The goal for mobile capture is not just to take a photo of a document – the regular camera app on your mobile device can do that – but to capture a process-ready document and push it directly into the front end of the business process, just as if it were being scanned. That requires some degree of smarts built into the mobile app for capture: ensuring that the entire document is being captured using visual framing and minimize movement during capture, some post-capture processing, and confirmation that the capture was successful. For the most recent generation of smartphones, including the iPhone 4S, that means running Kofax VRS right on the phone; older phones have to send the images off to a VRS server in the cloud before receiving confirmation of a “good” capture (suitable for passing on for back-end recognition) 3-5 seconds later. The correction that can be done on the device is pretty impressive: segmentation to separate the document from the background (dependent on good contrast), keystone correction for when the camera is not square to the document, dynamic thresholding to maximize readability throughout the page, rotation, cropping, color correction/removal (including removing colored highlights without losing solored markings elsewhere on the page), and shake/blur correction. In a near-future release, it will also be possible to do barcode recognition right on the phone, too.
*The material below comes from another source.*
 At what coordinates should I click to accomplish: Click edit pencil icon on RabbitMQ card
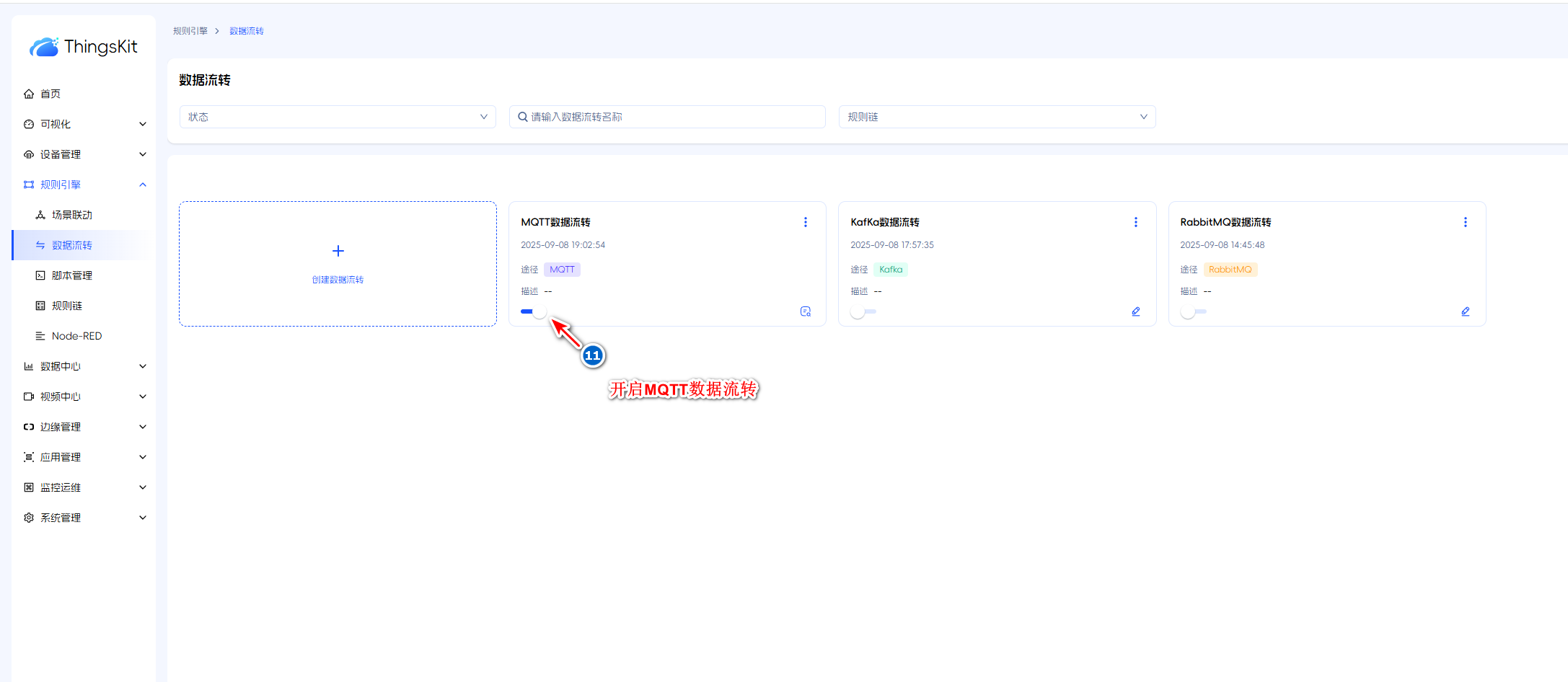pos(1465,311)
The phone app downloads batch class definitions and other server-based parameters the first time that it connects, and during document synchronization, but otherwise can perform completely offline. Obviously, on a lower-end phone that needs to use VRS in the cloud, the offline capability won’t be as great. Documents are uploaded to the Kofax cloud server on demand, using SSL on the communication but no image encryption.

The app allows the user to track and add to open cases, or create a new case based on a batch class. This dictates the expected document types and the indexing fields; the user may be prompted to enter in index information, or this may be left as a back-end function. Everything passes from the cloud through Front Office Server (KFS) on its way to Capture, which means that the type of restrictions that can be placed on MFPs – as I reviewed yesterday – can be applied to mobile devices, too.
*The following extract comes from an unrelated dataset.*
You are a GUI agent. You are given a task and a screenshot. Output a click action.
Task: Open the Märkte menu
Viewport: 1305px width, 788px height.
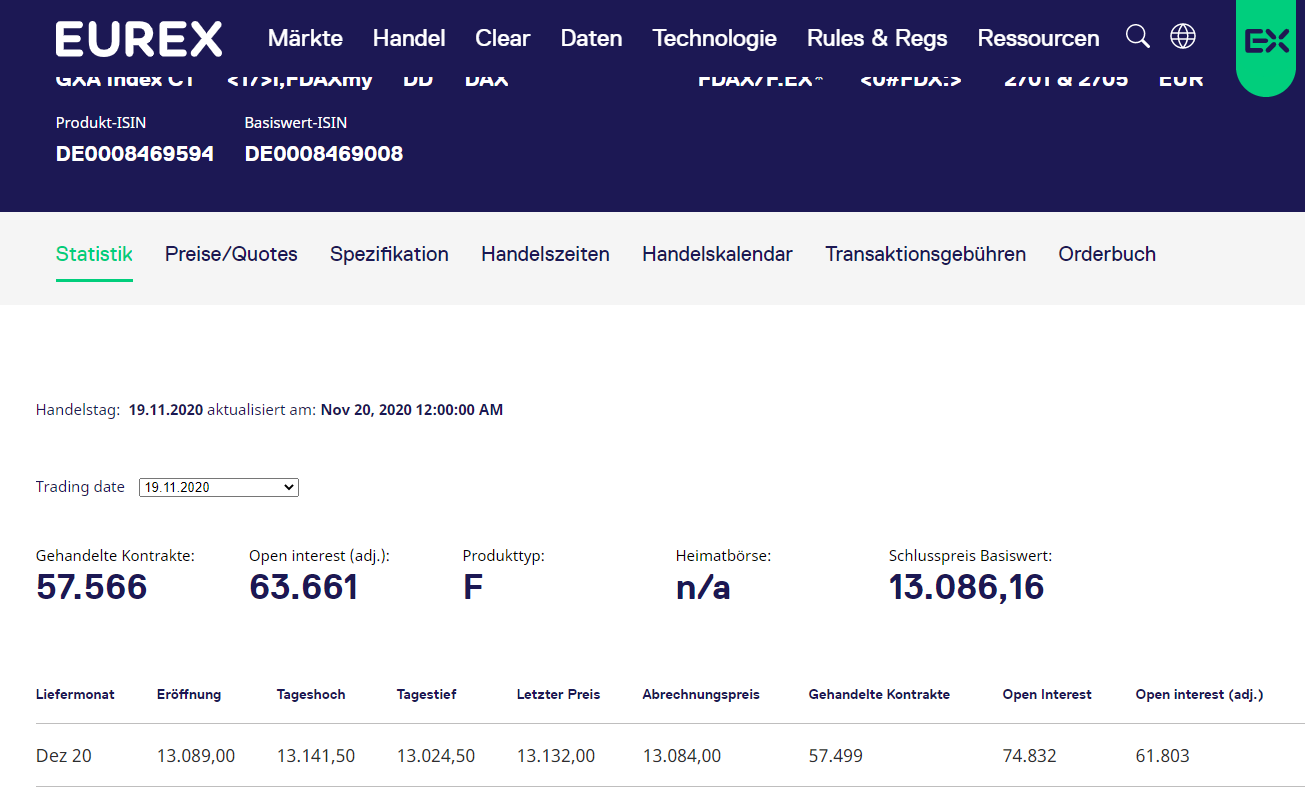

The iPhone 4S’ 8MP camera takes photos at 2,448 x 3,264 pixels; if you could perfectly frame an 8.5×11” page during capture (which you can’t), that would give you a resolution of about 290dpi. Count on losing at least 10% around the edges of your image during capture, so a letter-sized page would be captured at about 250dpi. Adequate for OCR of standard printing, but you’re not going to capture tiny fonts. Also, the user experience of capturing a lot of pages using a phone is not really the best, so use cases with higher resolution or higher volume requirements are probably going to be better served by a mobile scanner. The first version of the app will support document and photo modes for capture; future releases will expand this to allow video and audio to also be captured.

They will also publish their SDK in the future to allow organizations to create their own mobile app based on the Kofax technology, allowing organization-specific security and functionality to be included. I expect that this will be extremely popular with bigger organizations who want to control the user experience more tightly.

I had seen a bit of this from Kofax previously, but great to see more of the detail, and I’ll be looking forward to trying it out or seeing a live demo when they release the mobile application on iOS and Android in Q2. Windows Phone will follow later, but Blackberry currently isn’t on the roadmap unless demand increases.